For a young researcher looking to engage in hardcore data analysis and other such statistical exercises, there are several statistical software for adoption. However, most of this software are expensive propositions requiring paid subscription or licensing, which makes it difficult for the researcher to select the right software that will serve its purpose in the long run for various types of data analysis.
While each such software has its own pros and cons and certain software is perhaps better suited for specific types of data analysis, the software that has proved to be most popular as an overall package with multi-purpose flexibility is SPSS.
SPSS (Statistical Package for the Social Sciences) is the set of software programs that are combined together in a single package as a basic application to analyze scientific data. While this software can be used for quantitative data analysis like market research, surveys, data mining, etc, it is also a very handy tool to deal with qualitative data as well. Officially dubbed as IBM SPSS Statistics (after IBM acquired the parent company in 2009) most researchers still refer to it as SPSS given it has been in the market since 1968! The biggest proof of its benefits is its longevity as the world standard for social science data analysis and it is still widely coveted for its straightforward and English-like command language, ease of data management, better output organization, and a wide range of functionalities.

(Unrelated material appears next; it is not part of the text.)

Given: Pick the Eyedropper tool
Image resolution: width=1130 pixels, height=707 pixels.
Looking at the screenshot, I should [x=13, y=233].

The core functionalities offered in the SPSS package for a researcher are
- Statistics Programs for various quantitative data analysis
- Modeler program that allows predictive modeling
- Text Analysis for Survey programs that enable deriving insights from qualitative inputs from open-ended questionnaires
- Visualization Designer that allows a researcher to use their data to create a wide variety of visual representation of data in the form of density charts, radial boxplots, etc.
While SPSS is widely used by researchers for hardcore data analysis like regression analysis, ANOVA, MANOVA, and T-tests, those analyses can be done with other software as well. The reason why a researcher often prefers SPSS is its additional benefits. For instance, SPSSallows a researcher to store a metadata dictionary as part of its data documentation. This metadata dictionary acts as a centralized repository of information pertaining to data such as meaning, relationships to other data, origin, usage, and format, and can serve as an easy reference fora researcher in course of complicated data analysis.

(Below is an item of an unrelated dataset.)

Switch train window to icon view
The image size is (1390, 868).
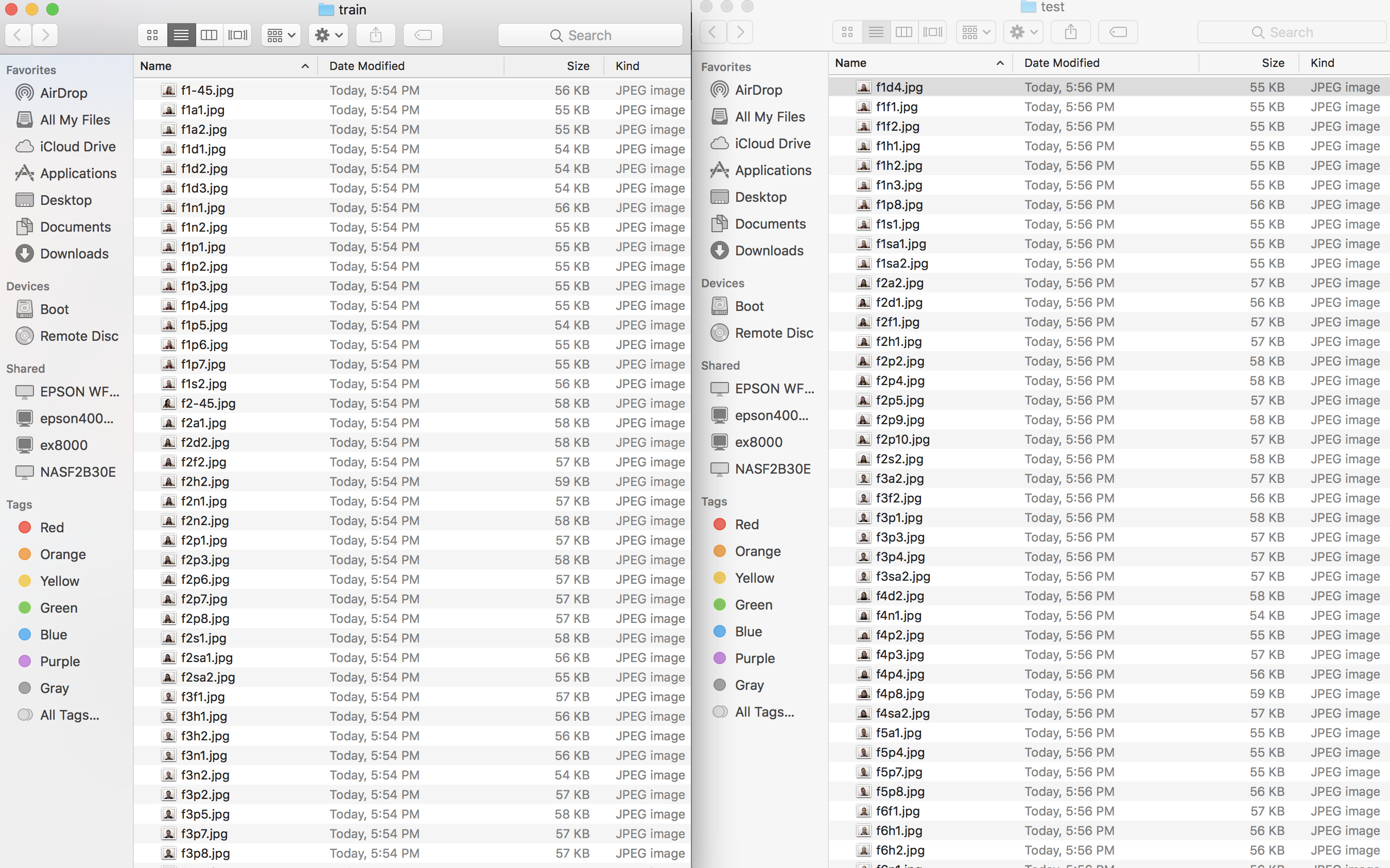pos(153,35)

Another popular feature is the Modeler Program; a versatile data and text analytics workbench that offers a complete range of advanced analytical functions, including state-of-the-art algorithms and automated data preparation that allows a researcher to deploy models, predictions, and insight. The recent IBM SPSS Modeler integrates with IBM Cognos 8 Business Intelligence software, as well as with a wide range of databases, spreadsheets, and flat files across different formats and on a wide range of platforms.
The versatility of SPSS makes it the easiest and safest bet for a researcher as a multipurpose tool for data analytics.